Small wonder, then, that the stock market has been subdued since demonetisation. The 30-share BSE Sensex had dipped 897 points or 3.25 per cent till December 8. The Sensex slipped from 27,591 on November 8 to touch a low of 25,718 on November 21 before bouncing back to close at 26,694 on December 8. The slowdown in FII selling in the past few sessions has been the reason for the partial recovery in the Sensex. "Market players including FIIs are booking profits. With uncertainty around earnings, they didn't want to stay invested in the market," says Shah, adding that "the market is in a pendulum state. It will swing according to important events surrounding the market, which includes the US Fed Reserve decision to hike rates and Union Budget in February 2017". Markets will slide further if the Fed hikes rates soon and the fiscal deficit of the government is more than estimated, believe most analysts. "However, I don't see all the events being negative and, therefore, the markets will move up and down until corporate earnings regain sheen," says Shah.
Indeed, the Reserve Bank of Indias (RBI) decision to lower GDP growth estimates is a clear indication of short-term pain, warn some analysts. "FY17 earnings of old economy companies should be largely negative due to stunted demand and business cycle crackdowns. In this scenario, I expect the (NSE) Nifty to be rangebound with a downward bias. The Nifty should remain between 7600-8400 in the short term till March 2017. By then, the cash currency crisis should also ease," says Gurunath Mudlapur, Managing Director at Atherstone Capital Markets, a Mumbai-based investment bank. "Demonetisation in the short term will have a negative effect on the economy, especially in segments which have been largely dependent on cash to do business," he adds, pointing out that new-generation businesses - such as those related to technology, banking and finance - should come out as winners in this situation. Market players also expect large businesses in organised old-economy sectors like textiles, metals and commodities to also benefit as they will be able to swiftly manage the transition into non-cash modes of conducting operations.
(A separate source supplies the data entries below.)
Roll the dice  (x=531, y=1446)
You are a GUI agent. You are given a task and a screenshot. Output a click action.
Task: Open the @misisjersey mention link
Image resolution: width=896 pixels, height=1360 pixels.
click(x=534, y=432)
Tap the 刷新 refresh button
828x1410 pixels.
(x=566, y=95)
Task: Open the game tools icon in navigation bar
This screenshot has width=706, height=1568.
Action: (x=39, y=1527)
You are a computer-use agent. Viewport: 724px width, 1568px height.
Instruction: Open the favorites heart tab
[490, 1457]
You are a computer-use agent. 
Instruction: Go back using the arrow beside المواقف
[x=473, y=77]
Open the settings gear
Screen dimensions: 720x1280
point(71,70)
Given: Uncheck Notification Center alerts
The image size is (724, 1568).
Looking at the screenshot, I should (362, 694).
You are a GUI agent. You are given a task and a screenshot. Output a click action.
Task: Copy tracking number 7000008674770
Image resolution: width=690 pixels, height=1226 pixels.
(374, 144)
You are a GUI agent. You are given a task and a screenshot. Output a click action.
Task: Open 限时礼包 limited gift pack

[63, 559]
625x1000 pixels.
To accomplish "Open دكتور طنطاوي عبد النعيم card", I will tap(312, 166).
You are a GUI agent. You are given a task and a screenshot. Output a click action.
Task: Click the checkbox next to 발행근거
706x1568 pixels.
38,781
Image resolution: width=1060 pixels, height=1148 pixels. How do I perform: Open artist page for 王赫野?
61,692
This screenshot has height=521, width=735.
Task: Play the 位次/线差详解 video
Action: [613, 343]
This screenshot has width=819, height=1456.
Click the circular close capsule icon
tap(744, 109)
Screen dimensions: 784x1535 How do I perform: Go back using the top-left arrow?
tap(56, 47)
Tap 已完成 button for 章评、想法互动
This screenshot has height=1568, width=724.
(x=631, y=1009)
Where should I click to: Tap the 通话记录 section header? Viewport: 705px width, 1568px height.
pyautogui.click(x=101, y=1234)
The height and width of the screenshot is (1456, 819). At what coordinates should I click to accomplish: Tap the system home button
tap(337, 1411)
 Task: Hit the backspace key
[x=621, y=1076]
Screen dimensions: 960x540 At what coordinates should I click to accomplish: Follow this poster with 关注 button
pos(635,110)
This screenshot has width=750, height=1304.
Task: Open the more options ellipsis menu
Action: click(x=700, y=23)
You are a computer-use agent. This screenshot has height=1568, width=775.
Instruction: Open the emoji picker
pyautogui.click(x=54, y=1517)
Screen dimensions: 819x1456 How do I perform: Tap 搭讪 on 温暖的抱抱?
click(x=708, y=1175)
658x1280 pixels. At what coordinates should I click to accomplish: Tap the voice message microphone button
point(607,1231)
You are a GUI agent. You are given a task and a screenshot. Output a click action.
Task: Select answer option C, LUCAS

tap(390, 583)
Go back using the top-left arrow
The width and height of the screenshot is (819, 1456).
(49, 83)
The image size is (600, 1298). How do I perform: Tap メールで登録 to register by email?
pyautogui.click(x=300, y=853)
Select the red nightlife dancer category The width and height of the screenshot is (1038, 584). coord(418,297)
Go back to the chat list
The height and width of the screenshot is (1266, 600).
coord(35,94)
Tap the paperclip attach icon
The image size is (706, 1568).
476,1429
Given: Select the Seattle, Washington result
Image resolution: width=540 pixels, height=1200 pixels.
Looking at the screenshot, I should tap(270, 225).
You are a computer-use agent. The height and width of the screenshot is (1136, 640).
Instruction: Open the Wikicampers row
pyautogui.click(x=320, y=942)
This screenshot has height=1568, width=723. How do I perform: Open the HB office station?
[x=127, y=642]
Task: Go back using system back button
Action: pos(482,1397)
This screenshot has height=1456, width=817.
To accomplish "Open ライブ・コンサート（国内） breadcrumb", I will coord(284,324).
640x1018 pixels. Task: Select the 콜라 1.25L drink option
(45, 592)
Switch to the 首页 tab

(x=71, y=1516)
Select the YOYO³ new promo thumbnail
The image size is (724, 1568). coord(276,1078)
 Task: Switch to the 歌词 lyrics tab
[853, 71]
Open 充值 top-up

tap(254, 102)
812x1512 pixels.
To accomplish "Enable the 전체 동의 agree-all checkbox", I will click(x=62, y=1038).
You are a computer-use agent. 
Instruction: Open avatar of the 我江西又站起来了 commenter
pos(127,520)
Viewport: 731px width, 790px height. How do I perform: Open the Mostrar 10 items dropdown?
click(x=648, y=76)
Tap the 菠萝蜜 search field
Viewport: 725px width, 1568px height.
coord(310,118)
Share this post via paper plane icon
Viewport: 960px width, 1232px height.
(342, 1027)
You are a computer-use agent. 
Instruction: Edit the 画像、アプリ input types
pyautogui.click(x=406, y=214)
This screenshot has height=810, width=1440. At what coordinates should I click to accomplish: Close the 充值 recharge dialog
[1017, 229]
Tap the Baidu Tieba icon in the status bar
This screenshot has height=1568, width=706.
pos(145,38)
A slowdown in FII inflows on the back of lacklustre earnings by corporates concerns most analysts. The market regained confidence in February 2016 on expectation of improved earnings and the index rose 30 per cent till the end of September 2016. But lacklustre earnings may lead to FIIs selling off which can be a huge dampener for the market. FIIs are still considered to be the lifeline of the Indian markets. Learn to live with volatility and avoid swimming against the tide, caution analysts. "After demonetisation there is a trust deficit among FIIs. The sense that we are getting after talking with some of the big institutional investors is that they aren't confident about the central bank and its autonomy," says Mudlapur. Already, a weak rupee is a concern and any wrong move from the central bank would see further outflow of money from India, impacting overall economy, he adds.
The markets, then, will take a cue from several events. Hardening oil prices would concern most players given its inflationary impact on the Indian economy. A possible Fed rate hike may prevent the RBI from pruning rates over the next few months. If the monsoon next year is weak, it could also weigh on sentiment and drag down the Sensex. Most players are keeping their eyes skinned for these imponderables.